**Document**:
>> START

A huge amount of business interactions are still done face to face (or over the phone), and in the increasingly fast-paced modern business world, we all need to remember how to listen to each other from time to time. How many times have you been in a meeting, or been speaking to a client, when you've realised that you're thinking about all of the other things you need yo be getting on with that day, and not actually listening to what's being said.

A good listener tries to understand thoroughly what the other person is saying. In the end he may disagree sharply, but before he disagrees, he wants to know exactly what it is…” (Kenneth A. Wells)

Time spent speaking to someone and not actively listening to what is being said is time wasted (as is time spent speaking to someone who isn't listening to you).

So - lets all take a deep breath - step back from our busy lives for a moment, and focus on some ways that we can make sure that we're receiving each other's messages effectively.

As part of many of our Management Training programmes, we cover Active Listening skills. It's not new, like Social Media - but these Active Listening Tips can go a long way to helping you do business more efficientlly, and make sure your messages are received (and understood).

Active listening improves mutual understanding. All to often we don’t listen attentively. We're distracted, half thinking about something else, and this way the intended message in the communication gets lost.

>> END

**Data extract**:
>> START

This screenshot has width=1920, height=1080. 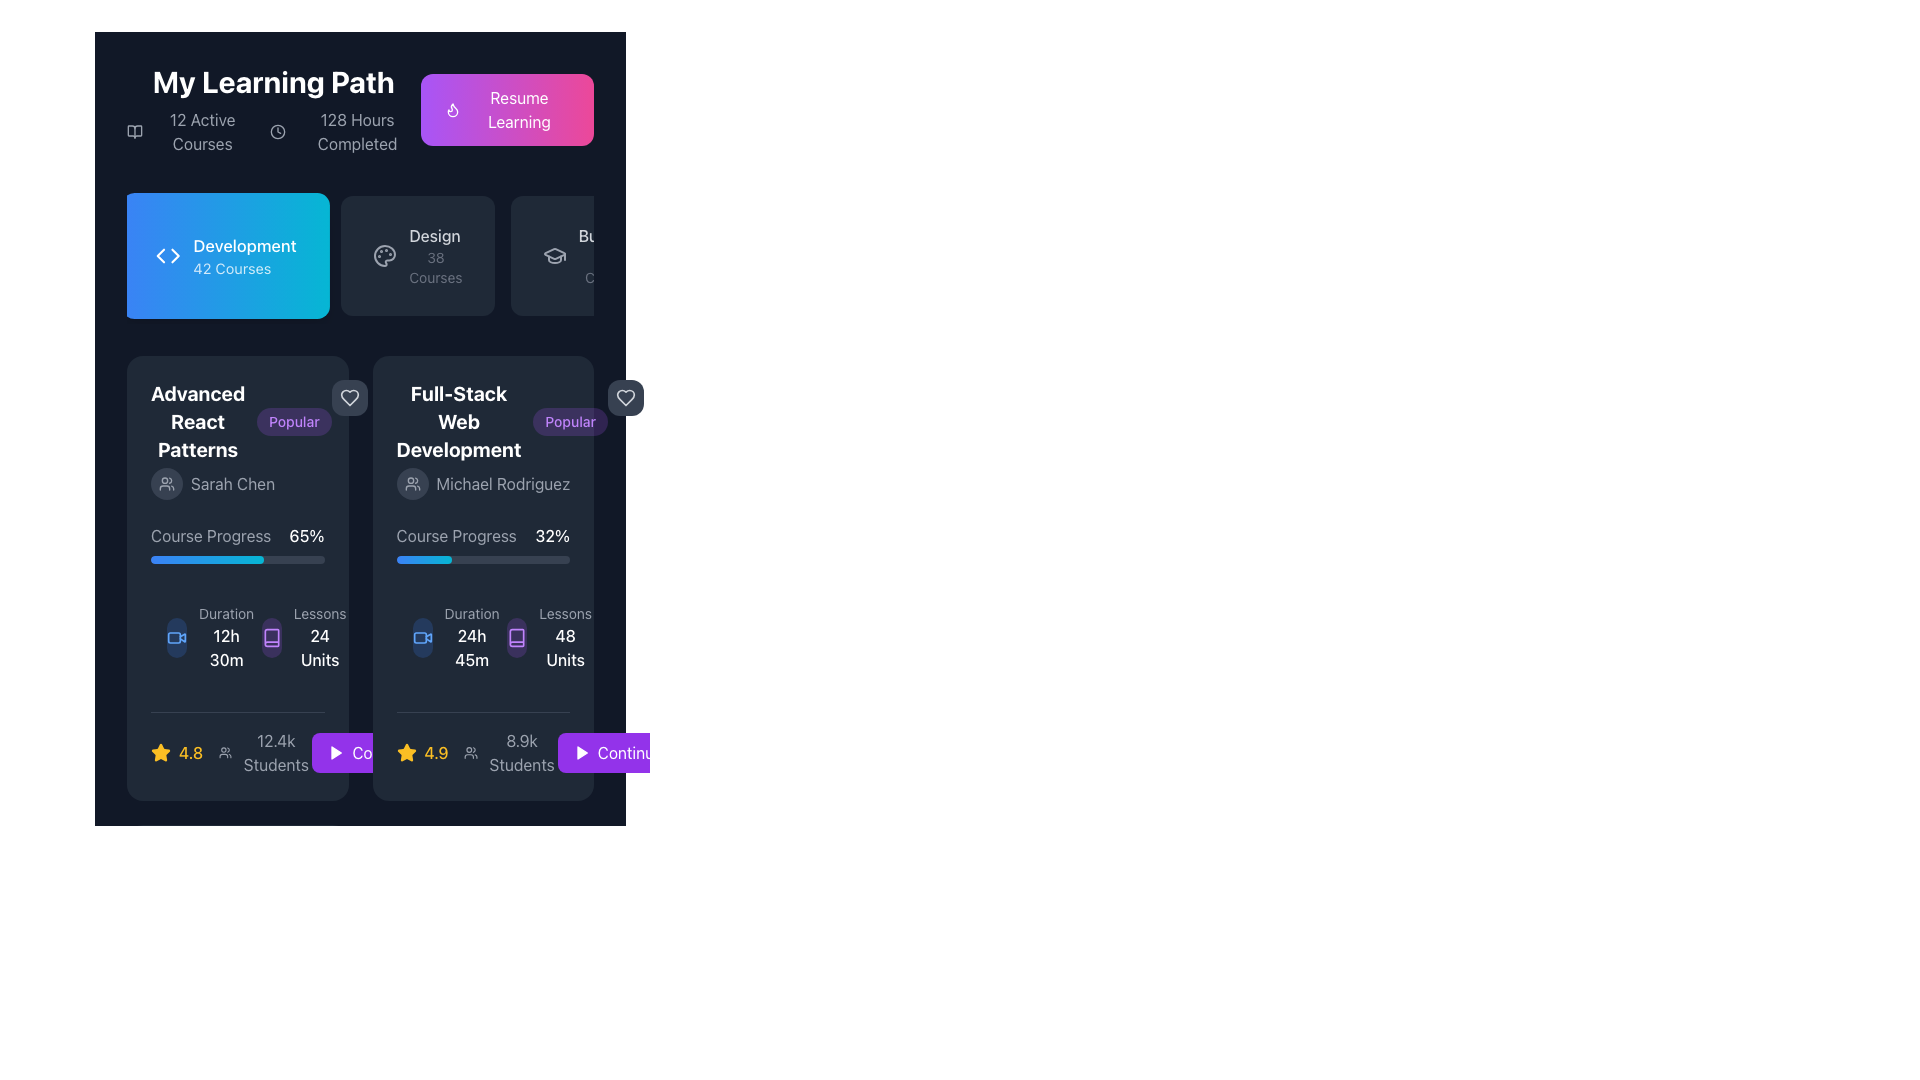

>> END

**Task requirements**:
**a)** In the text on active listening, to whom is the quotation about what a good listener does attributed?
**b)** Extend the text on active listening with a further passage that picks up directly after its final sentence about the intended message getting lost.

**Answer set**:
**a)** Kenneth A. Wells.

**b)**
How well do you listen? Who speaks to you on a daily basis – your employer, workmates, team members, your husband, wife, boyfriend of girlfriend? If we asked them would they sayyou were a good listener (especially those people you speak to most often!) How often do you make a mistake because you thought someone had asked you to do something else? If this sounds familiar, take 5 minutes to take these tips on board - it could save you much more time in the long run! To really be actively listening you need to be at stage four...

Four Steps To Active Listening

Hearing. At this stage, you are just paying attention to make sure you hear the words being said.

Interpretation. At this stage you are making sure you are interpreting the words you hear to ensure there is no misunderstanding of basic meanings.

Evaluation. At the evaluation stage you are actively deciding what you are going to do with the information you are receiving.

Respond. The final stage is to give a verbal or visual response to the speaker to confirm that you have understood what they have been saying.

More Active Listening Tips

Don’t talk-listen - We all like a chance to get our own ideas over without being constantly interrupted. Good listeners provide others with an opportunity to do this.

Don’t jump to your own conclusions - Many people are always thinking a step ahead and forming their own conclusions based on their own understanding & beleifs, or what they THINK the person is going to say. This is a major cause of misunderstandings occuring.

Ask questions - If you're not 100% sure what the person means, ask them "do you mean this" to clarify - don't guess and hope that you've got their meaning right.

Overlook speech problems - twitches, or an unusual voice / heavy accent. Whan you notice something different its easy to pay attention to this and not concentrate on what is actually being said.

Be open minded - if we don't listen we never learn anything new - don't assume you know it all already.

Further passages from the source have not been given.